His diet is low in dairy, and he spends most of his time indoors.
Exam: widened wrists, rachitic rosary at costochondral junctions, height below 5th centile.
Bloods: Ca²⁺ low, phosphate low, ALP high, vitamin D 12 nmol/L.
👉 Diagnosis: Nutritional rickets.
👉 Management: Vitamin D supplementation, dietary advice, encourage safe sunlight exposure.
Case 2 – Osteomalacia in an Adult 🌙
A 45-year-old woman presents with diffuse bone pain, proximal muscle weakness, and difficulty rising from a chair.

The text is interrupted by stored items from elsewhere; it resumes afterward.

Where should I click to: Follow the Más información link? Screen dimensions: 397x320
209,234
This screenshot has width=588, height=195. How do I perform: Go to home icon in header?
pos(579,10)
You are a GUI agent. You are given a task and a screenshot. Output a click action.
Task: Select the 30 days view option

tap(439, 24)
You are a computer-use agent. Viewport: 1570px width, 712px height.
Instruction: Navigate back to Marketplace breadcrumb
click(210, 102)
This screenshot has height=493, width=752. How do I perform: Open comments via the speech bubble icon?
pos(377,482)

She wears a full-body covering outdoors and avoids sunlight.
Exam: waddling gait, bone tenderness over sternum and tibiae.
X-ray: Looser’s zones (pseudofractures).
Bloods: Ca²⁺ low, phosphate low, ALP high, vitamin D 18 nmol/L.
👉 Diagnosis: Osteomalacia due to vitamin D deficiency.
👉 Management: High-dose vitamin D loading (50,000 IU weekly × 8 weeks), maintenance 1000 IU/day, calcium supplementation if dietary intake inadequate.